General Officer Commanding-in-Chief Southern Command
- Incumbent
- Assumed office 1 July 2026
- Chief of Army Staff: Dhiraj Seth
- Preceded by: Sandeep Jain

Personal details
- Relations: Sunanda Pushkar (Sister) Shashi Tharoor (Brother-in-Law)

Military service
- Allegiance: India
- Branch/service: Indian Army
- Years of service: 17 December 1988 – Present
- Rank: Lieutenant General
- Unit: 74 Armoured Regiment
- Commands: Southern Command; II Corps; Indian Military Training Team; 15th Infantry Division; 14 (I) Armoured Brigade;
- Service number: IC-48046A
- Awards: Ati Vishisht Seva Medal; Vishisht Seva Medal;

= Rajesh Pushkar =

Lieutenant General in the Indian Army

Lieutenant General Rajesh Pushkar, AVSM, VSM is a serving general officer of the Indian Army. He is currently serving as the General Officer Commanding-in-Chief, Southern Command. He earlier served as the General Officer Commanding II Corps and as the Director General of Territorial Army. He is also the Colonel of the Regiment of the Armoured Corps.

== Early life and education ==
Pushkar is one of three children born to Lieutenant Colonel Pushkar Nath Dass and Jaya Dass. His elder sister Sunanda Pushkar was a businesswoman and was married to Shashi Tharoor.

Pushkar is an alumnus of the National Defence Academy, Khadakwasla and the Indian Military Academy, Dehradun. He is also an alumnus of Defence Services Staff College, Wellington, College of Defence Management, Secunderabad, and the National Defence College, New Delhi. He holds a Masters in Defence and Strategic Studies, a Masters in Management Studies and a Master of Philosophy in Defence and International Relations.

== Military career ==
Pushkar was commissioned into the 74th Armoured Regiment on 17 December 1988 from the Indian Military Academy.

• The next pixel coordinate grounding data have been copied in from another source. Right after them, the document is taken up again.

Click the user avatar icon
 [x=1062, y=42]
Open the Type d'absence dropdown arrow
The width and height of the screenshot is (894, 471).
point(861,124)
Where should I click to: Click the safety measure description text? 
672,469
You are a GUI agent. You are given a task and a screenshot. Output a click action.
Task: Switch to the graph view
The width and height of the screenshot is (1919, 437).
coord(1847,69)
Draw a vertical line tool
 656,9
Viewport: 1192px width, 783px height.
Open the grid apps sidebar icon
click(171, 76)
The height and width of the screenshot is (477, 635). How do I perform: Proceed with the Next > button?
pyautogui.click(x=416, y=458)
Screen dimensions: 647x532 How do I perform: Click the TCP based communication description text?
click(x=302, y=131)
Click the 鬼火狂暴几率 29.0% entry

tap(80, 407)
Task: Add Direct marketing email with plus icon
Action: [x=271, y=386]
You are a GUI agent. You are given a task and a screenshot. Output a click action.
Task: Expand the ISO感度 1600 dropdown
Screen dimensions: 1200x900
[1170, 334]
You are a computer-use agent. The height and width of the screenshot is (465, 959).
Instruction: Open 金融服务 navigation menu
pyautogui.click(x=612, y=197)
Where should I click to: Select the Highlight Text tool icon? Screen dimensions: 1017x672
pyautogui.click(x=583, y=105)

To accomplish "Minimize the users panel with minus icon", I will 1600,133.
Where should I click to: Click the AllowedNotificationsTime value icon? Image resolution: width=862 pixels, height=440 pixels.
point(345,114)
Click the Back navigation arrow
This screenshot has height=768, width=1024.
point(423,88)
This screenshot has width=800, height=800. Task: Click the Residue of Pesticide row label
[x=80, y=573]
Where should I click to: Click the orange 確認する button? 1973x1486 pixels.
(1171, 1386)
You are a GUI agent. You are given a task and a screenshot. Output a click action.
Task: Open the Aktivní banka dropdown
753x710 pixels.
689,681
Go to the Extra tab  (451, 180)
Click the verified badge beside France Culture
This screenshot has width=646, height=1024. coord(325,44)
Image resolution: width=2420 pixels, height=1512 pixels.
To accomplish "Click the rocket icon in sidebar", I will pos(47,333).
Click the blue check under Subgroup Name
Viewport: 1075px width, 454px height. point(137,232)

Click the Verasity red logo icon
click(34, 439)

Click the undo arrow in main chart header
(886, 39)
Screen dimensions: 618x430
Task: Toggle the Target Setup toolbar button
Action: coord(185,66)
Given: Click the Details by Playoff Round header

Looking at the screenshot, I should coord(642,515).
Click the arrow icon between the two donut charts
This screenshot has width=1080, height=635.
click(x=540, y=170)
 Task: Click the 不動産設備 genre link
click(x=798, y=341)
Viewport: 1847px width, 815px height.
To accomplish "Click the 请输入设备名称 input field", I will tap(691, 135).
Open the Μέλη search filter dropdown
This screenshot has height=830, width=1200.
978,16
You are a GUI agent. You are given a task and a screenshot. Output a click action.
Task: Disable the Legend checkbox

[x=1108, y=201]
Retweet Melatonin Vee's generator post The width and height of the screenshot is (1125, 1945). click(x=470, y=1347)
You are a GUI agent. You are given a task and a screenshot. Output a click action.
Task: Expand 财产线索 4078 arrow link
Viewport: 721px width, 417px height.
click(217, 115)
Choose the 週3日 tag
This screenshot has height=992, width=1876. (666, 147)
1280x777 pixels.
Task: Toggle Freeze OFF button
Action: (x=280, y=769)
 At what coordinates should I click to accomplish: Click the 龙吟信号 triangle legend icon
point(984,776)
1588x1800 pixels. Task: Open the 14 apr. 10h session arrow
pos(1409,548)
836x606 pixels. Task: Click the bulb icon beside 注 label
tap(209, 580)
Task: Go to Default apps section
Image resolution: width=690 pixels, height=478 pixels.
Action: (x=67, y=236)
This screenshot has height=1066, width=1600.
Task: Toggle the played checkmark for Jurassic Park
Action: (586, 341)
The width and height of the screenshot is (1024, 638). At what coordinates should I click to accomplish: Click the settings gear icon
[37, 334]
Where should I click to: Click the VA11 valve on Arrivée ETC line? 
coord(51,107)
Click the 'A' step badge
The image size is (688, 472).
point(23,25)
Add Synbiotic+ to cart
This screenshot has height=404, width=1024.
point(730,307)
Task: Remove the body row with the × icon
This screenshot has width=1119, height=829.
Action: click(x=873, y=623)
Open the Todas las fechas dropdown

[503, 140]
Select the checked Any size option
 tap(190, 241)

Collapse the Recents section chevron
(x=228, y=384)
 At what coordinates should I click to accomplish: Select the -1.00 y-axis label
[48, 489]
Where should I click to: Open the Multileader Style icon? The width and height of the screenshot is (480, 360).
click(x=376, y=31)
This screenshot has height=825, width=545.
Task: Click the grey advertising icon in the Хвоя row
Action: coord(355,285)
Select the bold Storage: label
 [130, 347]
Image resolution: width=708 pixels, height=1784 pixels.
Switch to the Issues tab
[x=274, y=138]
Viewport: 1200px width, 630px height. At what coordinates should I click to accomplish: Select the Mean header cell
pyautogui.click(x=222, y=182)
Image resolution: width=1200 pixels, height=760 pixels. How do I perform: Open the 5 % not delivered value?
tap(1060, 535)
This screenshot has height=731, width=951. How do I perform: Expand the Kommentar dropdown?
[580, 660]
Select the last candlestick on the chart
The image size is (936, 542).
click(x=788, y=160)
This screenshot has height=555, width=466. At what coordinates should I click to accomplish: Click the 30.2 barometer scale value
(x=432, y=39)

In a career spanning over three decades he has held various command and staff appointments. He attended the Defence Services Staff College, Wellington. He also served as an instructor at his alma mater, the National Defence Academy.

As a Colonel, Pushkar commanded an armoured regiment in an operational area, served as Colonel Military Secretary (Col MS) in a Strike Corps and as Colonel General Staff (Col GS) of an Armoured Division in the Western Sector. As a Brigadier, he commanded the 14th Independent Armoured Brigade, served as Brigadier Quartermaster General (Brig Q) of a Strike Corps and Brigadier General Staff (BGS) of an Operational Command. He undertook an diplomatic assignment as Defence Attaché at the Embassy of India, Moscow, with accreditation to Armenia and Belarus.

===General officer===
As a Major General, Pushkar commanded the 15th Infantry Division in the western sector. He also served as the Commandant of Indian Military Training Team, Bhutan in Bhutan and as the Additional Director General, Armoured Corps at Army headquarters, New Delhi. On promotion to the rank of Lieutenant General, he assumed the appointment of Director General of Territorial Army.

After a short stint as DGTA, on 1 July 2024, Pushkar took over as the General Officer Commanding, II Corps succeeding Lieutenant General Rahul R Singh. He was in command of II Corps during Operation Sindoor. On 1 July 2026, Lieutenant General Pushkar took over as the General Officer Commanding-in-Chief, Southern Command succeeding Lieutenant General Sandeep Jain upon his elevation as the Vice Chief of Army Staff.

== Awards and decorations ==
Pushkar was awarded the Ati Vishisht Seva Medal in 2025 and the Vishisht Seva Medal in 2016. He has also received the Chief of Army Staff Commendation and three Army Commander Commendations.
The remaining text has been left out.